### [Exercise brief]
Scan the records below, and wherever a line has the word "Uncheck", pull it out.
:: Raw data
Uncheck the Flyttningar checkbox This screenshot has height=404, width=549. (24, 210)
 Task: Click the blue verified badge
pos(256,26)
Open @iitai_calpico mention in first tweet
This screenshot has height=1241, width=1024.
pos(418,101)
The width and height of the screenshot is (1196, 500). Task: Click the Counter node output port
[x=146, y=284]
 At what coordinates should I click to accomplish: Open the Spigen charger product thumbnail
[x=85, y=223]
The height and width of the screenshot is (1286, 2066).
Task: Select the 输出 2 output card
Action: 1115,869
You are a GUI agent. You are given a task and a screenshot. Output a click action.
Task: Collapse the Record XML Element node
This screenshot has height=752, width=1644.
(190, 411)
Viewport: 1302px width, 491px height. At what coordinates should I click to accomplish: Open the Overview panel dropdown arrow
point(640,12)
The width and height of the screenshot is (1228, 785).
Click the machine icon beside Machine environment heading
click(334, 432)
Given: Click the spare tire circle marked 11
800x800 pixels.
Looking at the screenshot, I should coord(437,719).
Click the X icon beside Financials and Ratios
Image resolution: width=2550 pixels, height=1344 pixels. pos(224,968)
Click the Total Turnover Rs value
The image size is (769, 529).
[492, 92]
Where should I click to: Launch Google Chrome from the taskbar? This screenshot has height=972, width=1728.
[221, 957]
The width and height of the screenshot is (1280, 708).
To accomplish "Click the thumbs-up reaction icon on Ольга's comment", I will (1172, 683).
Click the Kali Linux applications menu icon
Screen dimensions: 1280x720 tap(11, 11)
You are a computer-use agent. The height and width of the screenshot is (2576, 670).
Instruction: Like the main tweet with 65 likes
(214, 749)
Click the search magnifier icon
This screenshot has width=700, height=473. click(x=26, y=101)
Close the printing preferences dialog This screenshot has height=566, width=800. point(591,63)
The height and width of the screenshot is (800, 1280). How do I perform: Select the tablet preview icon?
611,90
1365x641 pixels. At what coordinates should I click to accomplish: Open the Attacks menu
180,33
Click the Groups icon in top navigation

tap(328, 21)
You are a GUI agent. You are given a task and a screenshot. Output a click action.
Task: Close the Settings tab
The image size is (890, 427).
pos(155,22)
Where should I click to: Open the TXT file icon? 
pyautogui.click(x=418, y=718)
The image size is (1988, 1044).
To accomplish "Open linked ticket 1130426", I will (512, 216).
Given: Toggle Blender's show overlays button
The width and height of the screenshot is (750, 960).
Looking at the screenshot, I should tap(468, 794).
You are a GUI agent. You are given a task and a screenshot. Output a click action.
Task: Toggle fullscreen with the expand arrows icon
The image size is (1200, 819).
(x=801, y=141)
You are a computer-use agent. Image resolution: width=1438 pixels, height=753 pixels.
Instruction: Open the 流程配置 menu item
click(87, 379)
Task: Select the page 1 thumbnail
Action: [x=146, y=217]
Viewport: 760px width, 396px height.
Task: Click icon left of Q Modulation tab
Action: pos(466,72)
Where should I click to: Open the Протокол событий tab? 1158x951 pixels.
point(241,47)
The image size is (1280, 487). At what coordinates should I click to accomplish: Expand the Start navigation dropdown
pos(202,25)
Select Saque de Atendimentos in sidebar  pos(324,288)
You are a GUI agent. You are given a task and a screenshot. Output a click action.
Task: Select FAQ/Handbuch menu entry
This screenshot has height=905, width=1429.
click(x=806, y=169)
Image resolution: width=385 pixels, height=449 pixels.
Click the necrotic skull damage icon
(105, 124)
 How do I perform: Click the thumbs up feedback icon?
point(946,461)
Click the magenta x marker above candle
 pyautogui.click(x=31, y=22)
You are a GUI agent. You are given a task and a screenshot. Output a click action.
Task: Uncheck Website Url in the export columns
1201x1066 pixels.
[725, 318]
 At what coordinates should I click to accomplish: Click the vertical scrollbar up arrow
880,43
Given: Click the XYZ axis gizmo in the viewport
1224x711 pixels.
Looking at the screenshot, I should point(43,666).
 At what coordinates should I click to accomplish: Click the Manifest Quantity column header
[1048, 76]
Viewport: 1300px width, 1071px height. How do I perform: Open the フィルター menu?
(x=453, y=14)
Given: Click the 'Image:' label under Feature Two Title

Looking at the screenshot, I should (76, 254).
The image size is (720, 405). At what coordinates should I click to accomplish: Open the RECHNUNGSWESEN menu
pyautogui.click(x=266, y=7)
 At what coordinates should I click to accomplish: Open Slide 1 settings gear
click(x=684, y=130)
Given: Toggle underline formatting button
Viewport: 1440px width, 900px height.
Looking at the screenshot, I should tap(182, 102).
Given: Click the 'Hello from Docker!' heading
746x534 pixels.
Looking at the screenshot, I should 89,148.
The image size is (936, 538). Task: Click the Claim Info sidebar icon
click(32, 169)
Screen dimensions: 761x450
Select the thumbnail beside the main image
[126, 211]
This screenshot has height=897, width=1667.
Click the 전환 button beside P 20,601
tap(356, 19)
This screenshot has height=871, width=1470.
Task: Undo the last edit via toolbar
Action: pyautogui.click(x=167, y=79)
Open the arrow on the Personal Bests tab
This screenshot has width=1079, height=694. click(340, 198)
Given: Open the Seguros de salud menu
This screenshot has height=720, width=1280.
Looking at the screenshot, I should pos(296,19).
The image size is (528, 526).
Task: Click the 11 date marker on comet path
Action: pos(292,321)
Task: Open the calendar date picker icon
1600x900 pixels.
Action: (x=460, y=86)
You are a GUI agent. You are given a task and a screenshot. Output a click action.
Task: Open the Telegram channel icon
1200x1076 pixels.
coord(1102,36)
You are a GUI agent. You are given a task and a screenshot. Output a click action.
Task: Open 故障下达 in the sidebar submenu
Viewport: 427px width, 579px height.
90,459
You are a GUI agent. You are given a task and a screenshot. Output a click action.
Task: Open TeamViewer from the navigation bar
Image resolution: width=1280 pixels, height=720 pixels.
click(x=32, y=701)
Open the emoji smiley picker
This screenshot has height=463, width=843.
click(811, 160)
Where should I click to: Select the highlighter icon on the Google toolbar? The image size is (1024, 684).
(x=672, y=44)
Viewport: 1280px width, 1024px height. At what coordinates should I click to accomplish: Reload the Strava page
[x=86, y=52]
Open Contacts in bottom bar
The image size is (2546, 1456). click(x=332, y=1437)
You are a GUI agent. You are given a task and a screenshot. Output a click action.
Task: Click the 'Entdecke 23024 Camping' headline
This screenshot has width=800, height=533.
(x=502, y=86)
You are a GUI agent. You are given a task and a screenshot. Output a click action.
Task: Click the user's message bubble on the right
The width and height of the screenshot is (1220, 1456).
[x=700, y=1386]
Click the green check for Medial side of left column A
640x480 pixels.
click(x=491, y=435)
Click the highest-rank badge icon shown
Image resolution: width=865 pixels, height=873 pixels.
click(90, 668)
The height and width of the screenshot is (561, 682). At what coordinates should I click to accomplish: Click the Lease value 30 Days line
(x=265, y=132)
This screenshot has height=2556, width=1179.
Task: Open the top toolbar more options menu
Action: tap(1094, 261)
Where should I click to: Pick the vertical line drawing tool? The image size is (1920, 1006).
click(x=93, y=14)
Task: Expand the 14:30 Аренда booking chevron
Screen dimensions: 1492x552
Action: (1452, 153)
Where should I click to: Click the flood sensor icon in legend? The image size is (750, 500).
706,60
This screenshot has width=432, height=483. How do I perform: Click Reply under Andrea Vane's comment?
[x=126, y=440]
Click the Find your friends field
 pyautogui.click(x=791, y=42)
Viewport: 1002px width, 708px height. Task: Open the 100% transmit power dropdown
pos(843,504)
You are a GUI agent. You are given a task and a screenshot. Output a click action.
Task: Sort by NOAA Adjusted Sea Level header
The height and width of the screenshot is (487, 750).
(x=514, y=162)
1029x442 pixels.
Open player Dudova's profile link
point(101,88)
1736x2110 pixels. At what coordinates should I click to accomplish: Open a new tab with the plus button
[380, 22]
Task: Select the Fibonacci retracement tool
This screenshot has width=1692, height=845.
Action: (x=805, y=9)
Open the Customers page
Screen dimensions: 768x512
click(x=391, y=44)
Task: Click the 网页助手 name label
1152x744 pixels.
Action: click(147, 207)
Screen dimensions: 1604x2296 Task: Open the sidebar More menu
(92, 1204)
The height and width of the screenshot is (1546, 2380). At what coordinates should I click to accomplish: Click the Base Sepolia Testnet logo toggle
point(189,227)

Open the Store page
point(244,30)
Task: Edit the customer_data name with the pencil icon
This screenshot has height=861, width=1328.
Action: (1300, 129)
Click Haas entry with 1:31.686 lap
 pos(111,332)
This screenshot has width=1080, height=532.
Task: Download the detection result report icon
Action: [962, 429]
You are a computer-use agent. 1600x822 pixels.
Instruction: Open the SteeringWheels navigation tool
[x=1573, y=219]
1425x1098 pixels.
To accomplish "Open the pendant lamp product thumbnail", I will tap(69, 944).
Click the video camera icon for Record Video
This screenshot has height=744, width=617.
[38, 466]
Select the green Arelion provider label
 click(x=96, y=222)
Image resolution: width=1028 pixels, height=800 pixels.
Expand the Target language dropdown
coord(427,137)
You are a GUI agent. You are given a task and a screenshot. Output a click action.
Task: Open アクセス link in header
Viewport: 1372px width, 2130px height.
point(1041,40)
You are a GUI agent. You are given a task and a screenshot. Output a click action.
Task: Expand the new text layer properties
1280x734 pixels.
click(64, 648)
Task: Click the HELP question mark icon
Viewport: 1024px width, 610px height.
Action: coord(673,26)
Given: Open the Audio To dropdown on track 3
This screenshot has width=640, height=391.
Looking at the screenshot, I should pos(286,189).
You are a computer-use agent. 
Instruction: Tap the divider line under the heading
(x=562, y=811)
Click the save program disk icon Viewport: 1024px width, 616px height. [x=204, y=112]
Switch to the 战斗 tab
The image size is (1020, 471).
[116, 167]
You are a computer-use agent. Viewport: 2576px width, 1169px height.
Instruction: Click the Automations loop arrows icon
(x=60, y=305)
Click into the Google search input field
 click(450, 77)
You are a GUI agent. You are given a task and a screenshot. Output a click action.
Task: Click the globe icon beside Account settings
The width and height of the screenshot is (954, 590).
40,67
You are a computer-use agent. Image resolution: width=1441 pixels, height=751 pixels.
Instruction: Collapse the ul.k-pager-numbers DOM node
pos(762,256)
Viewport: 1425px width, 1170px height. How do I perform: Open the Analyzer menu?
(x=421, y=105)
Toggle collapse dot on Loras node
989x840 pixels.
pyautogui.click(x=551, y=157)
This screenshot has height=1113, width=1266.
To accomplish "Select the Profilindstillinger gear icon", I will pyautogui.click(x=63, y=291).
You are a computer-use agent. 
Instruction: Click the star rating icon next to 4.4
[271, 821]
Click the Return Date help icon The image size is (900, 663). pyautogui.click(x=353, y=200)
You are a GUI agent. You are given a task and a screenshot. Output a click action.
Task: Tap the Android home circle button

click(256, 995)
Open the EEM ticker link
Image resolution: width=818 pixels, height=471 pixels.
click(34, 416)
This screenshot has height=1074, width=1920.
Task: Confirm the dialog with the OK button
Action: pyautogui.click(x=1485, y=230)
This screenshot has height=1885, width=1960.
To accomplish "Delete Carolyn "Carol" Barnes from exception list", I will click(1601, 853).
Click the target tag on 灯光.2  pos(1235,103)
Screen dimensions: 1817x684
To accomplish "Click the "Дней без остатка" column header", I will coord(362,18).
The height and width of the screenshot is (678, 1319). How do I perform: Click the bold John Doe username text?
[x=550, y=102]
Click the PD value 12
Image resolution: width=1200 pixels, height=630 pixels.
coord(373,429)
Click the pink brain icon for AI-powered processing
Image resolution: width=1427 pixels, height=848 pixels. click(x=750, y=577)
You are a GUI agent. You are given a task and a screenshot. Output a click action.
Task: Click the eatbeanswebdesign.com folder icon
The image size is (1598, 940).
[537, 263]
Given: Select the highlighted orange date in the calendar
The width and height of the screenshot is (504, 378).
::::
### [Written response]
Uncheck the Flyttningar checkbox This screenshot has height=404, width=549. (24, 210)
Task: Uncheck Website Url in the export columns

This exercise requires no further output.